Some new industries are already forming, such as online shopping, express delivery, large machinery equipment and heavy trucks. But these are not yet ready to replace leading industries of the past, particularly in the labour-intensive manufacturing export sector and the heavy industry investment goods producers. And it will take more than a couple of years before they can begin to do so.

More worrying than the growth slowdown is weakening productivity, which underlines the unsustainability of China’s current model. Continuing strong economic growth requires a transformation of the current growth model. Often characterised by strong growth with serious structural imbalances, the current model has its root in China’s transition strategy, with its two dual-track approaches. The first dual-track is between state-owned enterprises (SOEs) and non-SOEs, while the second is between product and factor markets. The continuous protection of SOEs ensured social and economic stability during the early stage of reform but also had negative social, financial and fiscal consequences.

The need for SOE protection also gave rise to the second dual-track approach: factor market distortions. While depressing input costs, these distortions — including financial repression and energy price setting — are akin to subsidies to producers, investors and exporters but taxes on households. They explain why economic growth may been extraordinarily rapid but was also associated with growing structural imbalances, including the continuous rise in the GDP shares of exports and of investment, a falling consumption share, income inequality and waste of resources. Transforming the growth model requires completing the transition to a market economy and abandoning factor market distortions. And this in turn requires successful reform of the SOEs.

The good news is that China’s growth model is already changing, as evidenced by a narrowing current account surplus, rising shares of consumption and services in the economy and an improving income distribution. But so far, this has been mainly triggered by changes in the labour market as China reaches the so-called Lewis turning point, from a surplus to shortage of labour. The liberalisation of financial markets, the land market and energy policy are now critical for this transformation to continue.

The real challenge of the middle income trap is an economy’s ability to develop new competitive industries and companies after reaching the middle-income level. Countries that fail to do that would be stuck in the middle-income range, unable to compete with either more advanced economies (because of lower efficiency) or less developed economies (because of higher costs).

Although most of China’s industries have been built on low-cost products produced with foreign technology, compared to most countries at similar stage of development, China’s innovation and upgrading capability is already quite high. Its share of research and development in GDP already exceeded 1 per cent — a benchmark at which most economies’ innovation takes off — at a much lower income level than the average of the developing world. China is already one of the leading owners of patents globally, although most of the patents are at the lower end of the technological ladder.

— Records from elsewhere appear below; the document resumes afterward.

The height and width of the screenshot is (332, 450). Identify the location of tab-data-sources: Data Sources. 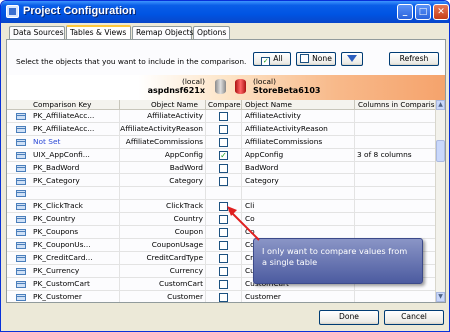
(37, 32).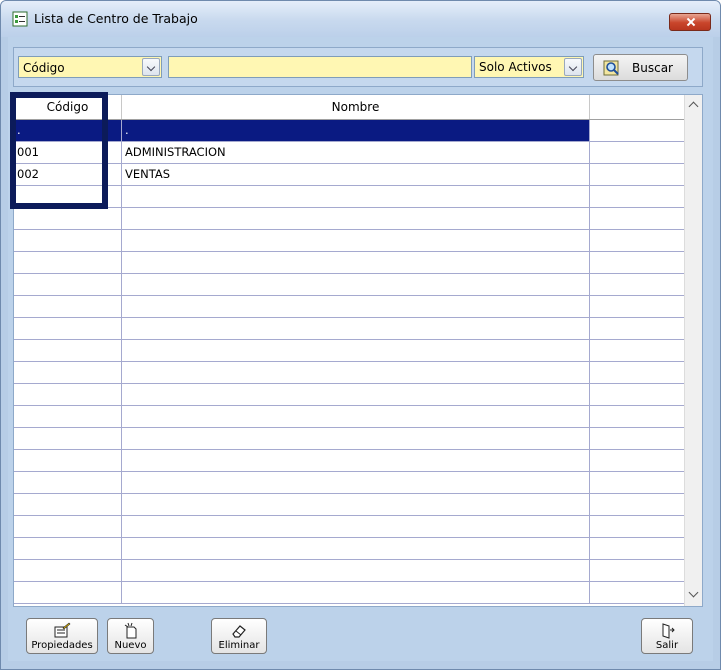  What do you see at coordinates (637, 107) in the screenshot?
I see `column-header-extra` at bounding box center [637, 107]. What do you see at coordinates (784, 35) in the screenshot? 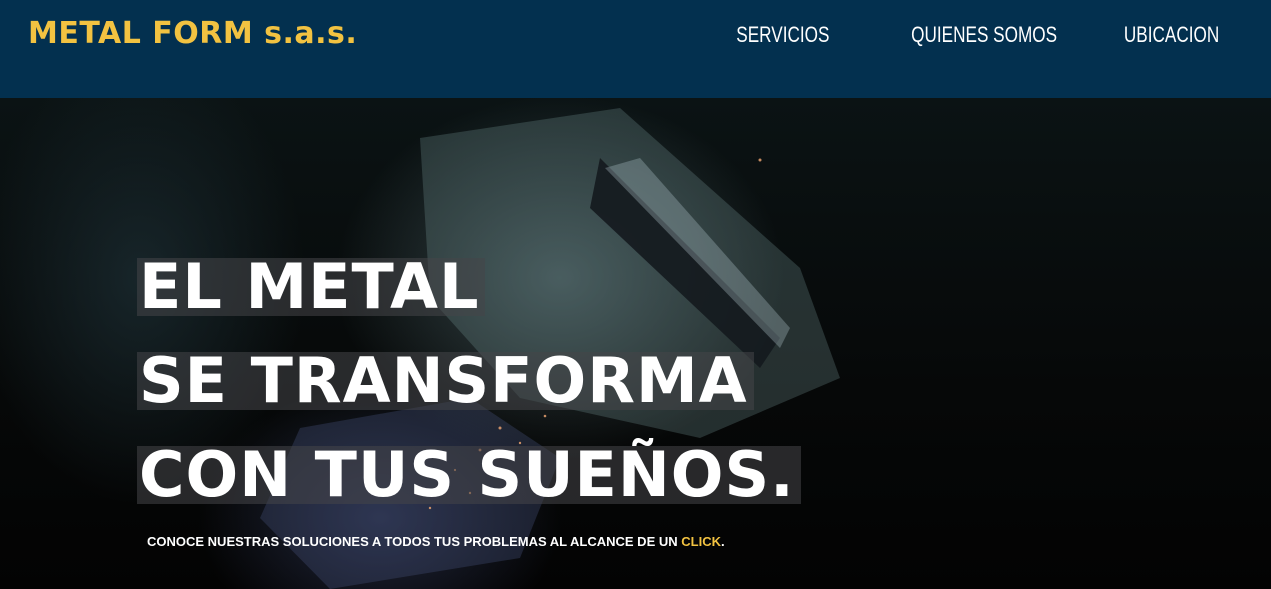
I see `nav-link-servicios: SERVICIOS` at bounding box center [784, 35].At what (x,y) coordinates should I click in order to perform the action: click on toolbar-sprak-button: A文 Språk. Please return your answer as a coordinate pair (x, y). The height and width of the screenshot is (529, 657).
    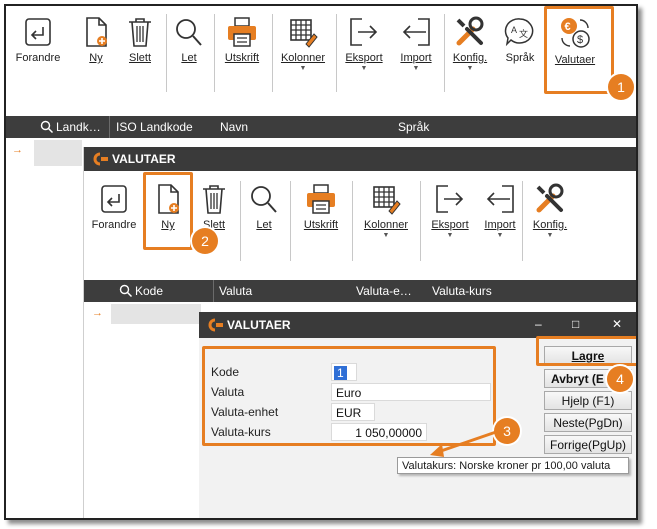
    Looking at the image, I should click on (520, 40). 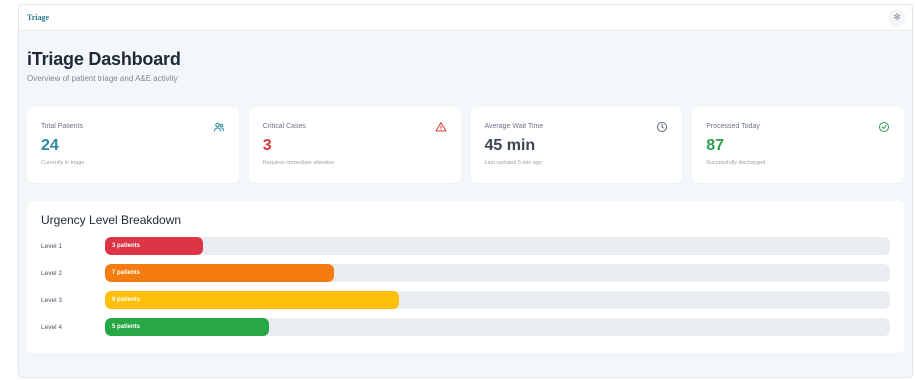 I want to click on card-label: Processed Today, so click(x=733, y=126).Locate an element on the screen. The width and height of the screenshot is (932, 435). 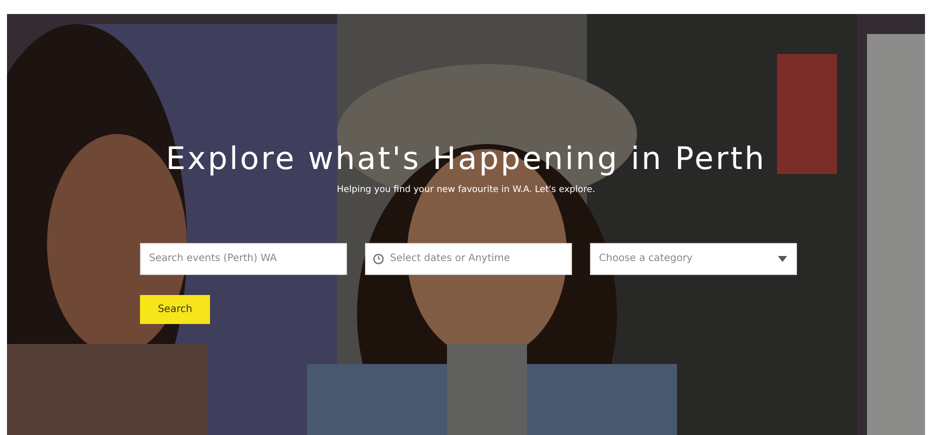
category-select: Choose a category is located at coordinates (694, 258). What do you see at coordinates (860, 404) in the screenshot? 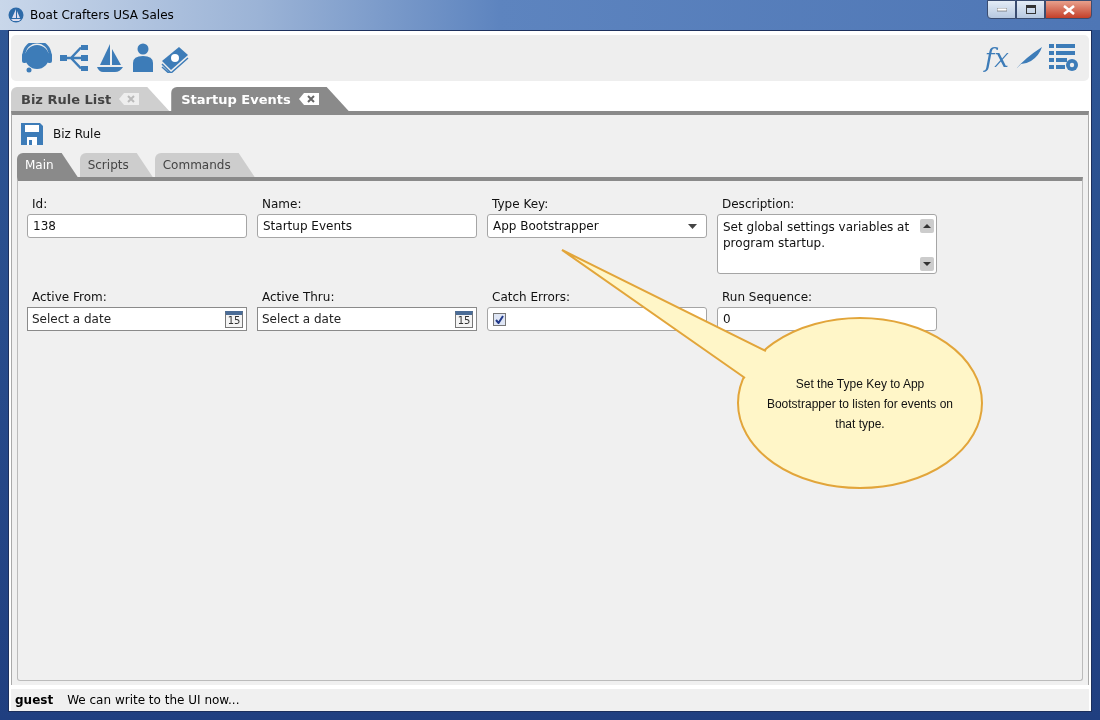
I see `callout-text: Set the Type Key to App Bootstrapper to listen for events on that type.` at bounding box center [860, 404].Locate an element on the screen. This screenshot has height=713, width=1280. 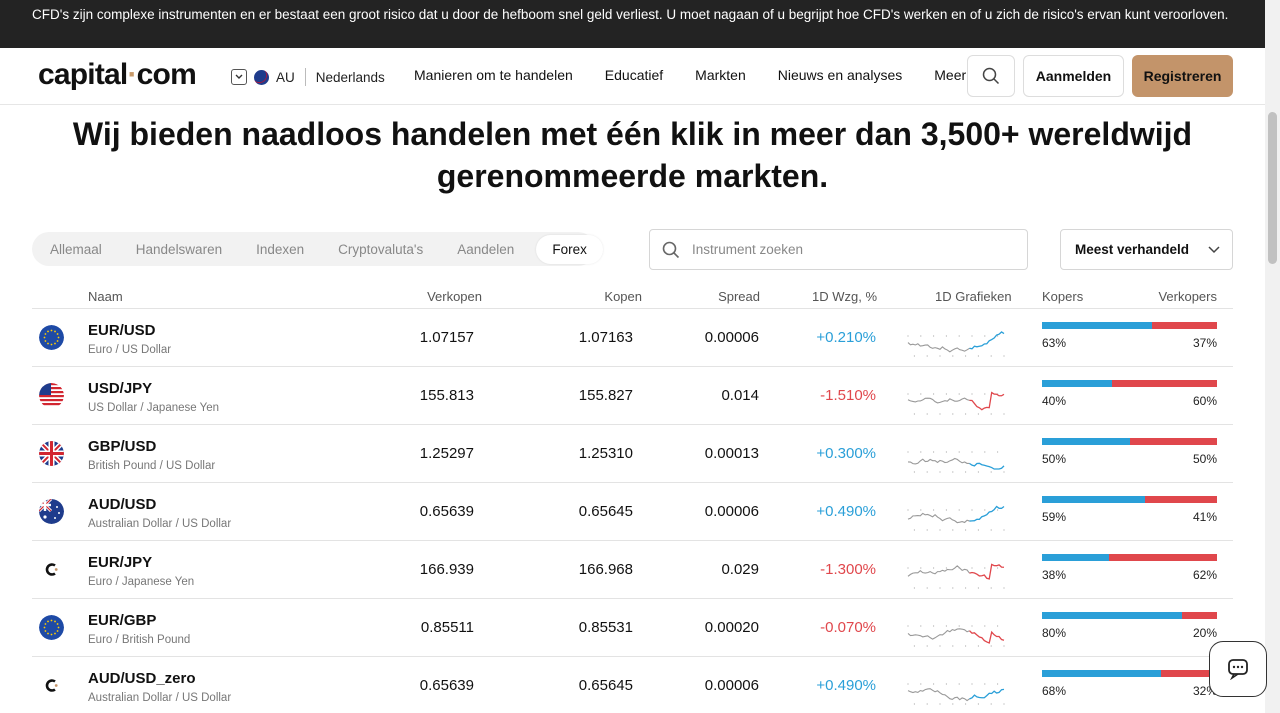
buy-price: 166.968 is located at coordinates (606, 570).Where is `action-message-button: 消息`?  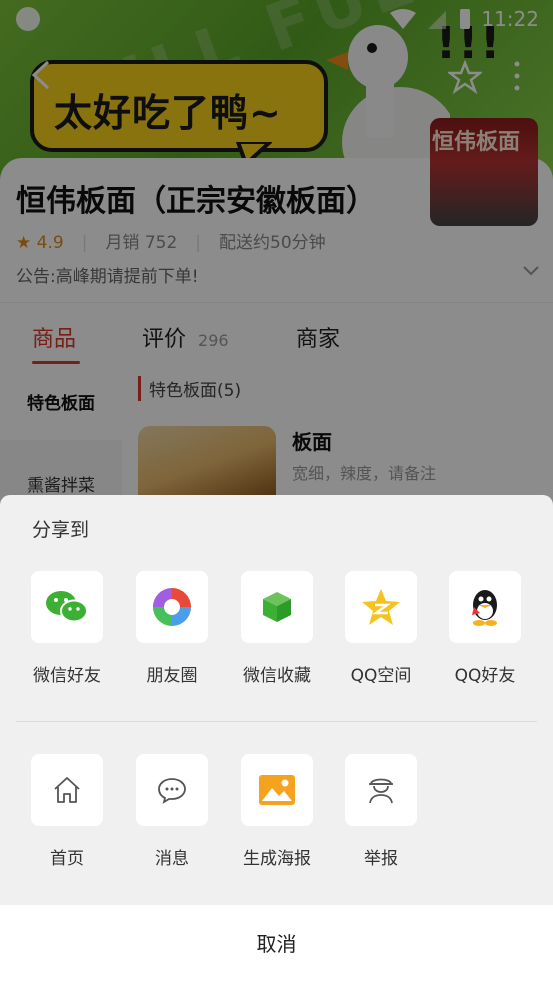
action-message-button: 消息 is located at coordinates (172, 812).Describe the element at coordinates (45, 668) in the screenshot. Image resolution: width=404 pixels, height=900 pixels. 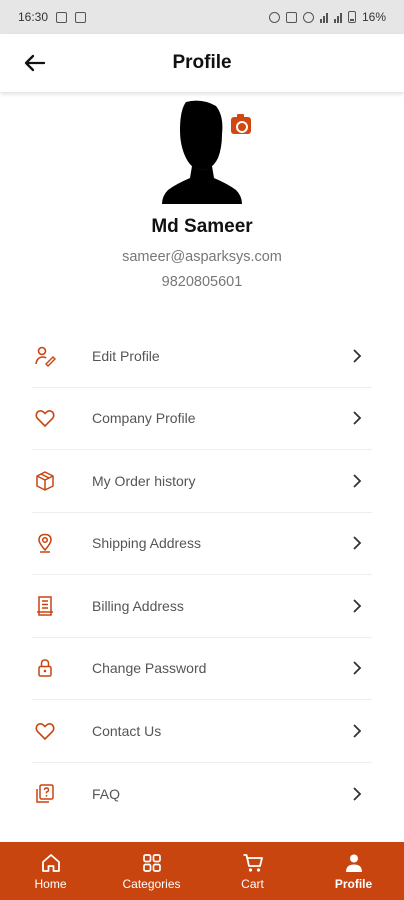
I see `lock-icon` at that location. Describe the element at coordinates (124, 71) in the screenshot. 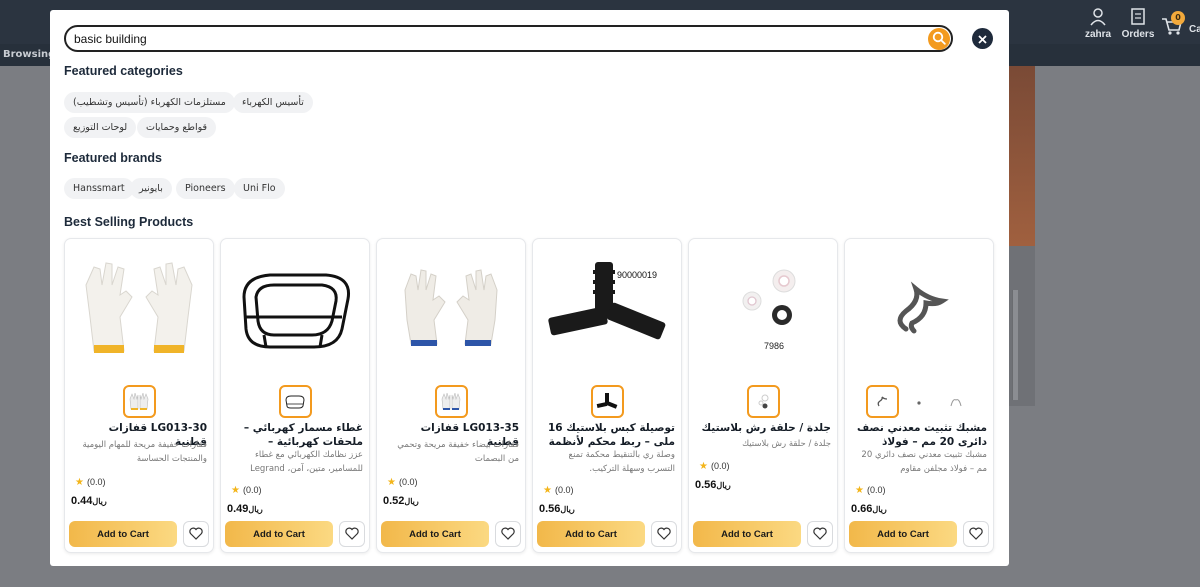

I see `featured-categories-title: Featured categories` at that location.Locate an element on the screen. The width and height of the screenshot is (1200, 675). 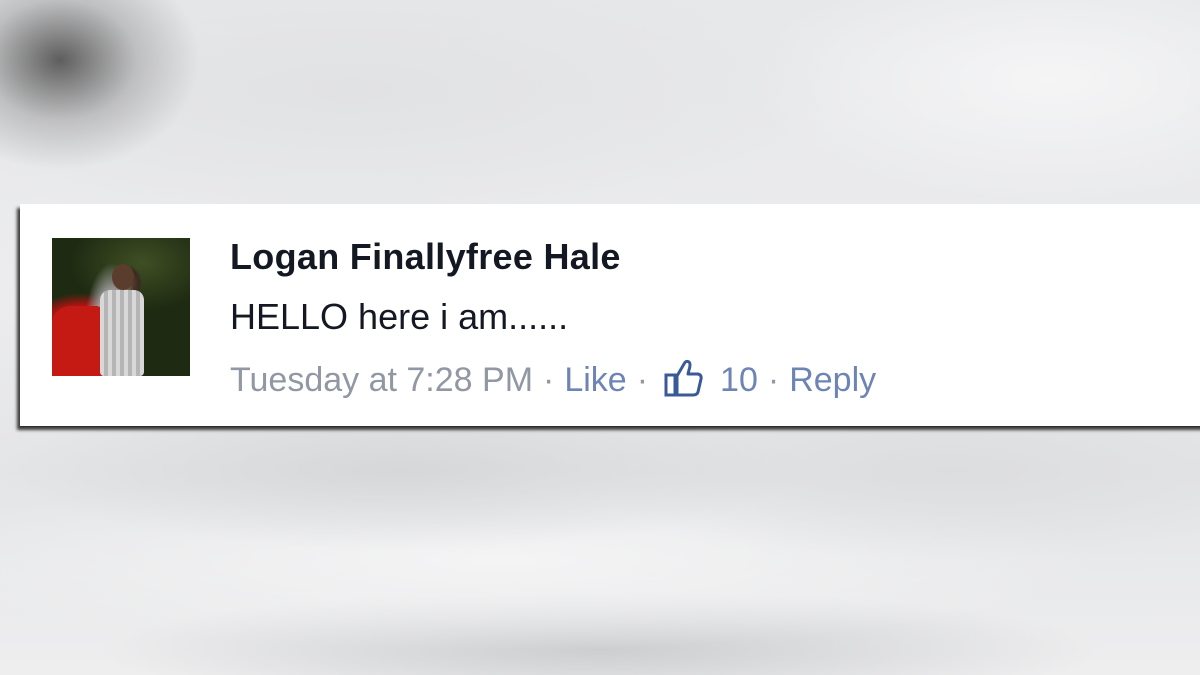
thumbs-up-icon is located at coordinates (684, 378).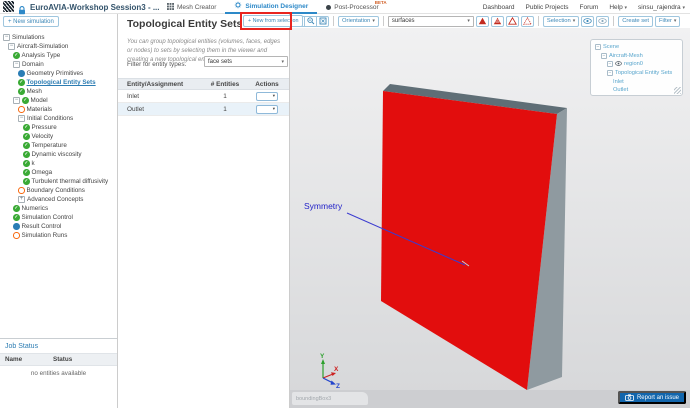  Describe the element at coordinates (40, 110) in the screenshot. I see `tree-item-label: Materials` at that location.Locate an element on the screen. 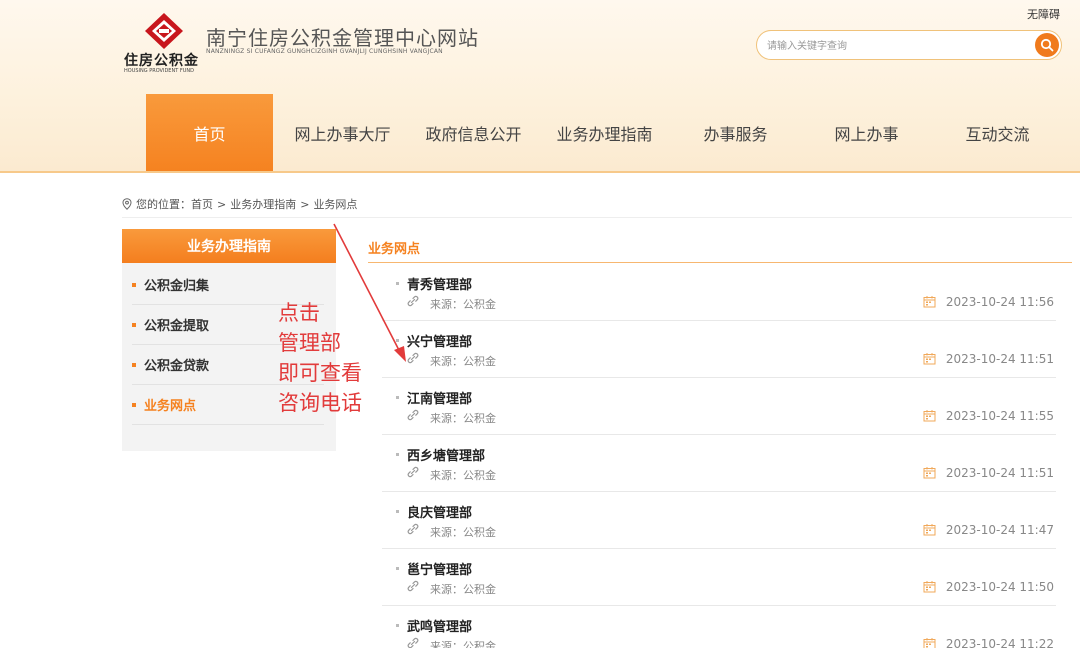  list-item: 兴宁管理部 来源：公积金 2023-10-24 11:51 is located at coordinates (719, 350).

But China still needs to make huge efforts to foster its innovation capability. It must strengthen its research and education base, including training for more than 300 million migrant workers. China also needs to reform its financial system, including liberalising the interest rate and developing new channels of financial intermediation in order to provide better financial services to innovation activities. And it must construct new legal and political institutions that are conducive to technological innovation. This includes protection of intellectual property rights and liberalisation of entry in many sectors.

While China is unlikely to move to the western-style democracy any time soon, certain political changes are necessary to ensure the free flow of information, to maintain order and to resolve social conflict.

With these reforms, China can hope to rise to high-income status and continue on its path to becoming the largest economy in the world. But there are some very high hurdles to negotiate on the way.

Yiping Huang is a professor of economics at the National School of Development, Peking University, and the editor of the China Economic Journal.